"Dinas Kesehatan (Dinkes) Provinsi Bengkulu mencatat tingginya kasus Human Immunodeficiency Virus (HIV) di wilayah tersebut disebabkan seks bebas yang dilakukan oleh kaum Lesbian, Gay, Biseksual, dan Transgender (LGBT) dengan kategori Laki-laki Sama Laki-laki (LSL)." Ini lead di berita "Peningkatan kasus HIV di Bengkulu disebabkan oleh perilaku seks bebas di komunitas LGBT" (bengkulu.antaranews.com, 17/9/2024).
Ada beberapa hal yang misleading (menyesatkan) di lead berita ini:
Pertama, seks pada lesbian bukan faktor risiko penularan HIV/AIDS karena tidak ada seks penetrasi. Belum ada laporan kasus penularan melalui seks pada lesbian.
Kedua, seks pada transgender, lebih dikenal sebagai Waria, yang terjadi adalah laki-laki heteroseksual, umumnya yang punya istri, yang justru melakukan seks anal dengan Waria bukan antar Waria di komunitas mereka.
Ketiga, disebutkan .... dengan kategori Laki-laki Sama Laki-laki (LSL) .... Ini 'kan gay yang juga tida kasat mata. Kasus pada gay terdeteksi karena penjangkauan oleh komunitas.
Sejatinya, Dinkes Bengkulu keluarkan data yaitu jumlah kasus pada LSL (gay), pada laki-laki heteroseksual dan pada ibu rumah tangga (IRT) agar bisa dilihat perbandingannya.

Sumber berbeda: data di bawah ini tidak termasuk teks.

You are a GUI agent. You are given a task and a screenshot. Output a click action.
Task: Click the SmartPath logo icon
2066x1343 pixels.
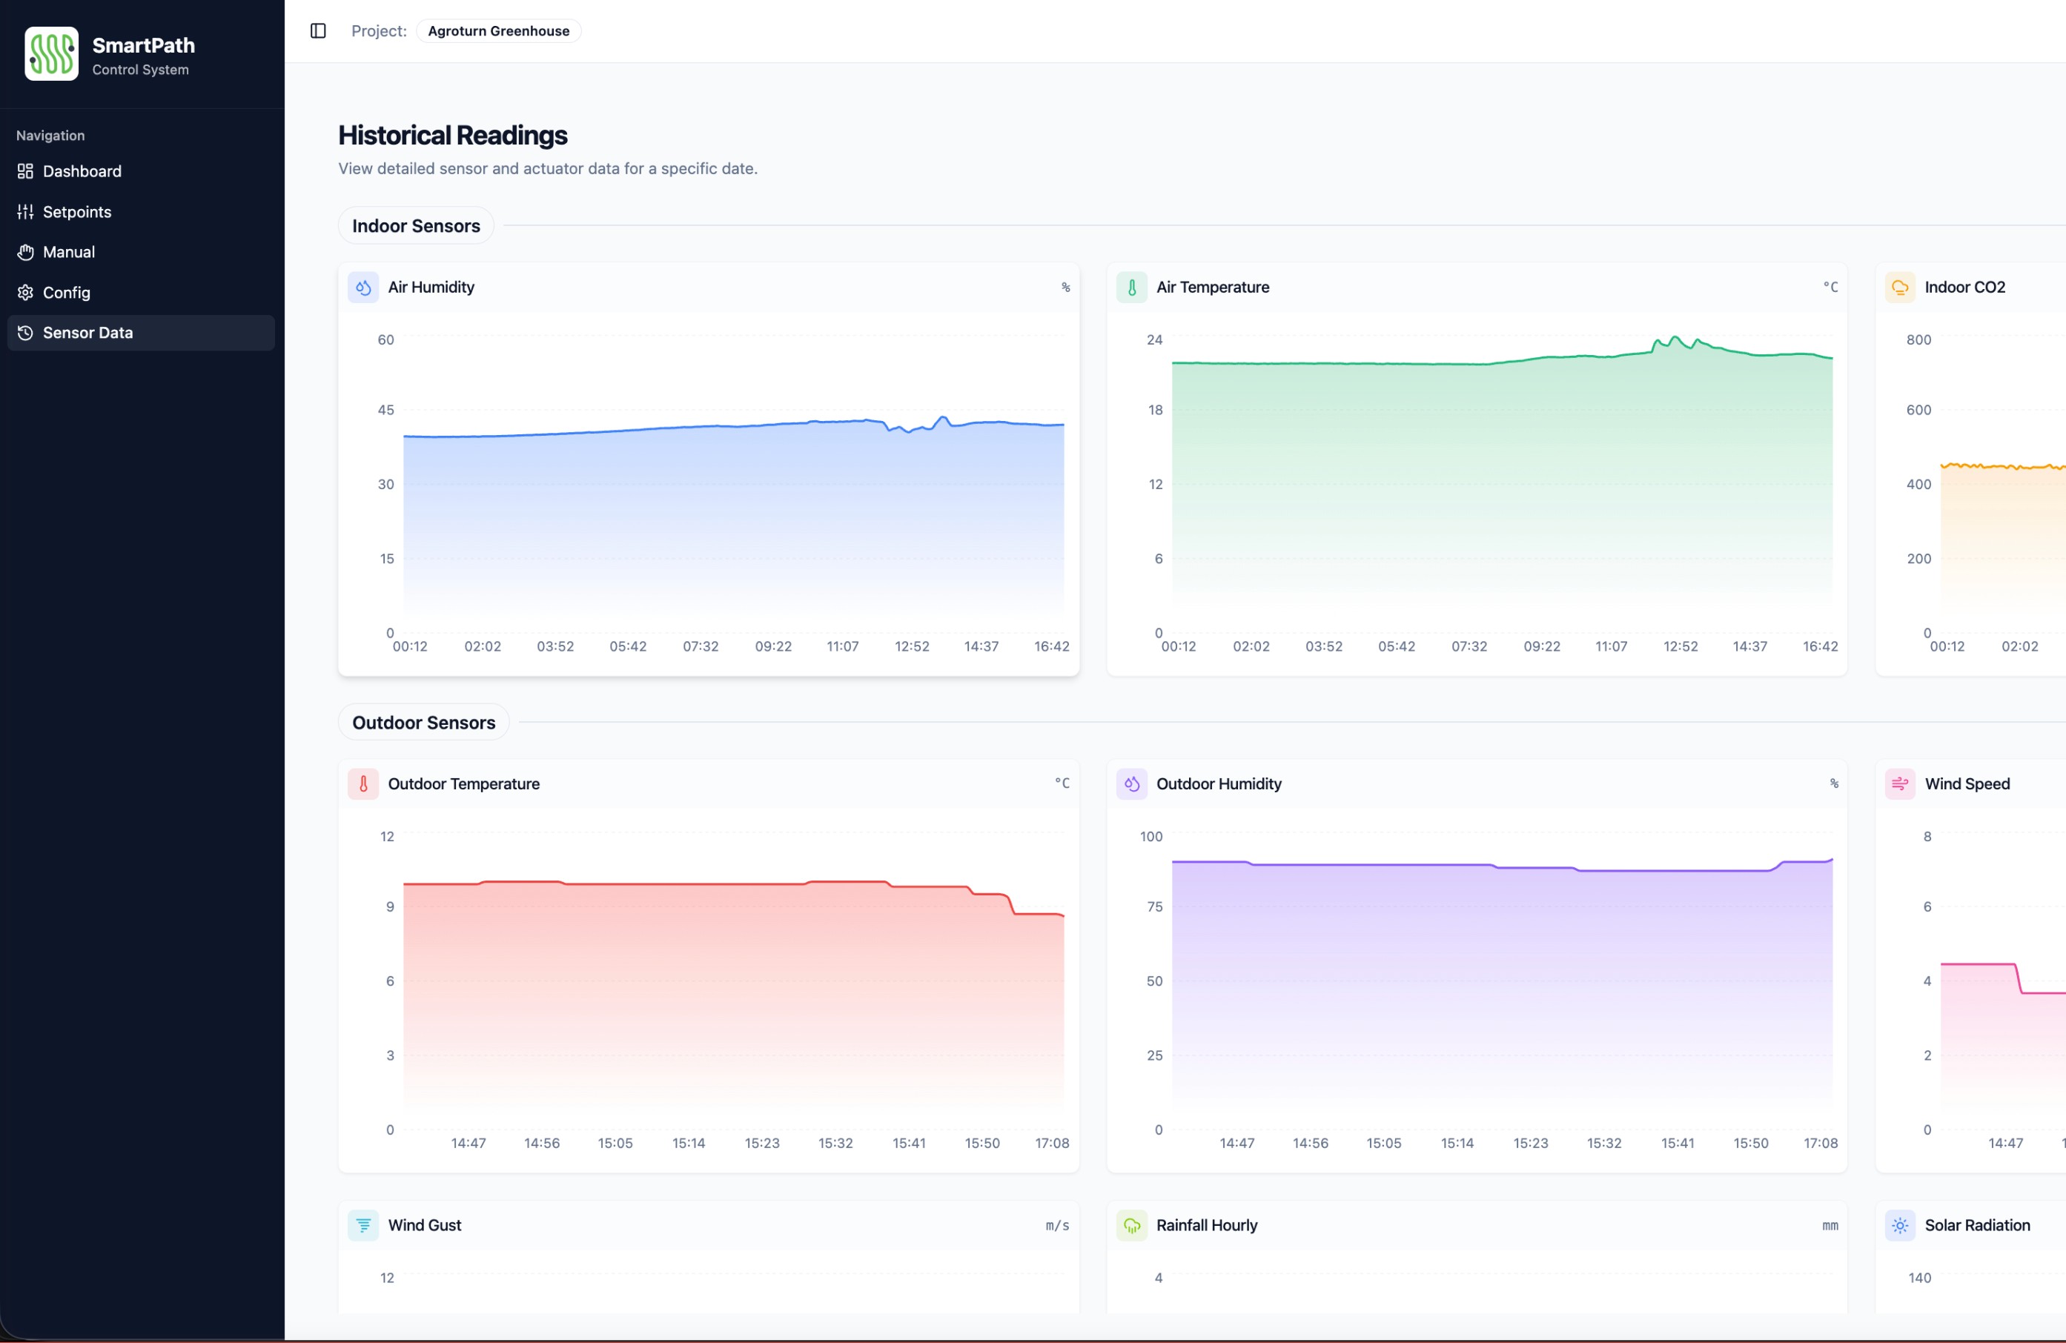click(x=51, y=54)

Dalam berita Kepala Bidang (Kabid) Program Pelayanan Pencegahan dan Pengendalian Penyakit (P2P), Dinkes Provinsi Bengkulu, Ruslian, mengatakan: "Yang terbanyak positif terjangkit virus HIV ini didominasi dari populasi LGBT dan (LSL) yaitu sebanyak 70 orang." Â
Secara empiris kasus itu ada di terminal terakhir yaitu pada 70 LSL. Kalaupun ada penyebaran hanya terjadi di komunitas LSL.
Secara epidemi 1 kasus HIV/AIDS pada gay atau LSL berhenti pada pengidapnya karena dia tidak punya pasangan tetap (istri), penyebaran hanya terjadi di komuitas mereka.